* _Exercise passage_
§
Frequently Asked Questions
I’ve never talked to anyone. I’m used to handling things on my own. Aren’t people who go to therapy weak?
Not at all. We all have our strengths and weaknesses. It’s part of what makes us human.
Perhaps the problem you’re currently struggling with simply feels too overwhelming for you to draw on the strength you already possess. Perhaps one of your strengths is part of the problem.
Regardless, even the strongest of us needs help from time to time. And it takes self-awareness and strength to reach out and ask for help when you need it. In our work together, I’ll help you identify your strengths and how you can put them to work to resolve the issues you’re currently facing.
What’s the difference between talking to you or my best friend or closest relative?
The difference is between someone who can listen and possibly offer some helpful advice, and someone who not only can listen but also has the experience and training to help you learn to solve your own problems.
A mental health professional can help you approach your situation in a new way – teach you new skills, gain different perspectives, listen to you without judgment or expectations, and perhaps most importantly of all… help you listen to yourself.
Additionally, most relationships are “two-way streets.” It’s the give-and-take that makes most relationships flourish and grow.
But the relationship you build with your therapist is intentionally all about you, so you can focus and concentrate solely on resolving the issues you’re struggling with and create the positive, lasting changes you’re looking to create.
Furthermore, therapy is completely confidential. You won’t have to worry about anything you say in therapy “slipping out.”
Lastly, if your situation provokes a lot of negative emotions, there is the risk of damaging the relationship with the friend or family member you’re confiding in, especially if once you feel better you start avoiding that person so you aren’t reminded of this difficult time in your life.
For all of these reasons, while friends and family members may be able to help you work through any number of issues, there are times when only the client-therapist relationship can provide the confidential, safe, and contained space you need to create the true healing and growth necessary for you to get back on track and realize your full potential.
Why shouldn’t I just take medication?
While we’ve been conditioned by our society to look for the “quick fixes” that are often promised by prescription medications, medication alone cannot help us create true healing and growth. What medication does is treat the symptoms.
Don’t get me wrong, medications can definitely help people cope with the symptoms of anxiety, depression, and other mental and emotional distress. But coping doesn’t equal curing … You’ll need more than medication to create positive, lasting change.
The counseling and therapy work we do together is designed to help you explore and understand your beliefs, behaviors, and the underlying causes of the problems you’re facing, so you can learn the tools and skills you need to create new beliefs and behaviors that will help make sure you can achieve your personal and/or relational goals.
§
Stored entries
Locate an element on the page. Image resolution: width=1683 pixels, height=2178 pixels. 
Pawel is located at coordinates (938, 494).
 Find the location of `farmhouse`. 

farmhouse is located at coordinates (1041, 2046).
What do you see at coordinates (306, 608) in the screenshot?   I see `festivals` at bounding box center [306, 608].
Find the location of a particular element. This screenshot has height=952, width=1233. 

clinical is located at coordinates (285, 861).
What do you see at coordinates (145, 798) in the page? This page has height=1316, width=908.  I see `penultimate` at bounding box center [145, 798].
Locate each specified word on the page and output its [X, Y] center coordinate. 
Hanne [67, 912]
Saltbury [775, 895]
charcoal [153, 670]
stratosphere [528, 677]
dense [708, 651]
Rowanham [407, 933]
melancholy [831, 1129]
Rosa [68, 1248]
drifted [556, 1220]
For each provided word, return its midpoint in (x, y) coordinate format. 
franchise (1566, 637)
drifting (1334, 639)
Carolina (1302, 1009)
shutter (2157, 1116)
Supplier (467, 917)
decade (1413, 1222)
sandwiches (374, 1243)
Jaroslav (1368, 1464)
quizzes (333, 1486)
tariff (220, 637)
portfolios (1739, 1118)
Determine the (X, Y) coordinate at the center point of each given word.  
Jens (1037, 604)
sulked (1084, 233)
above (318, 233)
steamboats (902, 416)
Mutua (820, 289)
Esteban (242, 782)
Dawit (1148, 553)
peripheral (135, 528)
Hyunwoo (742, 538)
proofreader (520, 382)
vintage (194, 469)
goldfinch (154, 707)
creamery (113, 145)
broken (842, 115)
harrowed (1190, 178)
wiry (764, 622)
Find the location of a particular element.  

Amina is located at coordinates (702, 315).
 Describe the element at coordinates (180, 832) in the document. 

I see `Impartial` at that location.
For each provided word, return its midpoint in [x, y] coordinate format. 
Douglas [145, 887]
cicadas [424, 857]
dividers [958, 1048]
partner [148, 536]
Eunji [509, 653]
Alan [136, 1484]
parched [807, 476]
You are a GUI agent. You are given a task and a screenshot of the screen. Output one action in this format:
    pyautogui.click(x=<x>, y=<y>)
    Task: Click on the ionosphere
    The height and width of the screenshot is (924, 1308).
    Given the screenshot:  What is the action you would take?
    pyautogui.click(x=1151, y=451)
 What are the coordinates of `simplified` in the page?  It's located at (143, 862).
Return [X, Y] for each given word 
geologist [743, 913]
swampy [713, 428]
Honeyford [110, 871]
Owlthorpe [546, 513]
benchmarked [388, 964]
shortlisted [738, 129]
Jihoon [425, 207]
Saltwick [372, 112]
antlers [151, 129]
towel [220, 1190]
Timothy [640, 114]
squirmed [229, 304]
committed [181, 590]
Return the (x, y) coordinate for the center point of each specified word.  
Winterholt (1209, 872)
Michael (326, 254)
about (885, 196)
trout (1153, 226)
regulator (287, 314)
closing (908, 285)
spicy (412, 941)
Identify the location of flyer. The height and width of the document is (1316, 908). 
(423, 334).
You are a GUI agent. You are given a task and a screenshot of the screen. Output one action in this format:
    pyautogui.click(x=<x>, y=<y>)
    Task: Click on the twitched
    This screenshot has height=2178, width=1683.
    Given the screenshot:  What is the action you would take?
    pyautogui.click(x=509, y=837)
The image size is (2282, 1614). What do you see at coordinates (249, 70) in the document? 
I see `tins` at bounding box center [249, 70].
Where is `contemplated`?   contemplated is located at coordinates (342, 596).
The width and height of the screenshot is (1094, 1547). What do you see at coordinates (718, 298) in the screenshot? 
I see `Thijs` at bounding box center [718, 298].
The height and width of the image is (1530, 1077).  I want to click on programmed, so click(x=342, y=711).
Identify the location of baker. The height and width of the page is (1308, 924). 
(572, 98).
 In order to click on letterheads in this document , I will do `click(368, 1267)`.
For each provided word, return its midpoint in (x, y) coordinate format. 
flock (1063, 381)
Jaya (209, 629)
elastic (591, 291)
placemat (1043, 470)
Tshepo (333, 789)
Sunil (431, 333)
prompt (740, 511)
§
* _What to do_
Reproduce everything from "Regardless, even the" down to "or closest relative?" in the therapy FAQ. The listing stands apart from the FAQ on therapy.

* _Answer box_
Regardless, even the strongest of us needs help from time to time. And it takes self-awareness and strength to reach out and ask for help when you need it. In our work together, I’ll help you identify your strengths and how you can put them to work to resolve the issues you’re currently facing.
What’s the difference between talking to you or my best friend or closest relative?